We do not presently engage in any hedging or other transactions intended to manage the risks relating to foreign currency exchange rate or interest rate fluctuations. However, we may in the future undertake such transactions, if management determines that it is necessary to offset such risks.
 
Liquidity and Capital Resources
 
As of December 31, 2017, we had working capital of $104,401 thousand and our current ratio (current assets to current liabilities) was 6.48.
 
Cash and cash equivalents as of December 31, 2017 increased by $5,104 thousand to $17,021 thousand, compared to $11,917 thousand as of December 31, 2016. Short-term marketable securities decreased by $8,511 thousand to $7,752 thousand, compared to $16,263 thousand as of December 31, 2016, and long-term marketable securities decreased by $1,824 thousand to $5,945 thousand, compared to $7,769 thousand as of December 31, 2016. The net decrease of $5,231 thousand in these three balance sheet items in 2017 was mainly due to payment of dividend which contributed approximately $7,382 thousand to such changes, to property, plant and equipment expenditures which contributed approximately $1,690 thousand to such changes, offset by positive cash provided by operating activities in the amount of $1,408 thousand, and to consideration received in connection with exercise of options to purchase our ordinary shares in the amount of approximately $2,651 thousand.
 
Trade receivables (including trade receivable from related parties) increased to $41,367 thousand as of December 31, 2017, compared to $27,722 thousand as of December 31, 2016. This increase was mainly attributed to the increase in our revenue.
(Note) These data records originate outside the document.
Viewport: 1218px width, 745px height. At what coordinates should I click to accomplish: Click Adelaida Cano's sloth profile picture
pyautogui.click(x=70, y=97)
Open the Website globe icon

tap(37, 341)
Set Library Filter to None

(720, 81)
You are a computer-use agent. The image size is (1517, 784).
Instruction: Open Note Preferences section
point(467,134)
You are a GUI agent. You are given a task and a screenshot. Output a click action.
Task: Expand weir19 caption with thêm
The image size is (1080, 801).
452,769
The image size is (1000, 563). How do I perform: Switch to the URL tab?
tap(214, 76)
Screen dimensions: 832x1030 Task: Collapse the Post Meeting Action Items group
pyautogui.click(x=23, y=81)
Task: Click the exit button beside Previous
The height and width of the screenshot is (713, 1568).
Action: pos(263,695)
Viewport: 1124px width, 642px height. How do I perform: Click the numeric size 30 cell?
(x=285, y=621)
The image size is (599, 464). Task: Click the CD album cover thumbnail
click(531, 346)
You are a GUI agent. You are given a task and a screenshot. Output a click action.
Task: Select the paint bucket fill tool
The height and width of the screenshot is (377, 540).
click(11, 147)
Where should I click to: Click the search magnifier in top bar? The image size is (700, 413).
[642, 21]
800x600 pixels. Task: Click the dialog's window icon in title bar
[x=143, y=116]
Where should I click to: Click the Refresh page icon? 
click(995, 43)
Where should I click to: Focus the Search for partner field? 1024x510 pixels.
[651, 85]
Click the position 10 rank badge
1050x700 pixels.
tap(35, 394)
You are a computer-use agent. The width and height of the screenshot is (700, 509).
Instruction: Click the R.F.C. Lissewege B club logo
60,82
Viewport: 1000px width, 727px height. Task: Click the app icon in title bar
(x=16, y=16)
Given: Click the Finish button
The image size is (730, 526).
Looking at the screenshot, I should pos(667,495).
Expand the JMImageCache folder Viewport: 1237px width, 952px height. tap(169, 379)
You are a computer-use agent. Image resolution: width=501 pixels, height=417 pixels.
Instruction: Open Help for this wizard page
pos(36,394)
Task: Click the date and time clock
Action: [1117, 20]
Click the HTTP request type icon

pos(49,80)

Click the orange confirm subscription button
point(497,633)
Other receivables increased to $5,823 thousand as of December 31, 2017, compared to $3,113 thousand as of December 31, 2016. This increase was mainly attributed to the increase of our activity.
 
Trade payables (including trade payables to related parties) increased to $12,629 thousand as of December 31, 2017, compared to $10,480 thousand as of December 31, 2016. This increase was mainly attributed to the increase in our activity. Other payables and accrued liabilities decreased to $6,420 thousand as of December 31, 2017, compared to $7,484 thousand as of December 31, 2016.
 
Cash provided by operating activities in 2017 amounted to $1,408 thousand compared to cash used by operating activities in the amount of $2,707 thousand in 2016. The cash provided by operating activities in 2017 was primarily the result of the increase in our net income in 2017.
 
Inventories increased to $51,487 thousand as of December 31, 2017, compared to $44,280 thousand as of December 31, 2016. The increase was attributed, mainly, to our growing sales accompanied by our customers' expectations of a swift delivery, making the readily available inventory pivotal to our business goals.
 
Capital expenditures on property and equipment for the year ended December 31, 2017 were $2,118 thousand, compared to $1,705 thousand as of December 31, 2016. This increase was mainly attributed to an increase in the investment in the equipment used for our production and research and development efforts.
 
We have cash and cash equivalents that we believe are sufficient for our present requirements. Furthermore, our cash resources are sufficient to fund our operating needs for at least the next twelve months.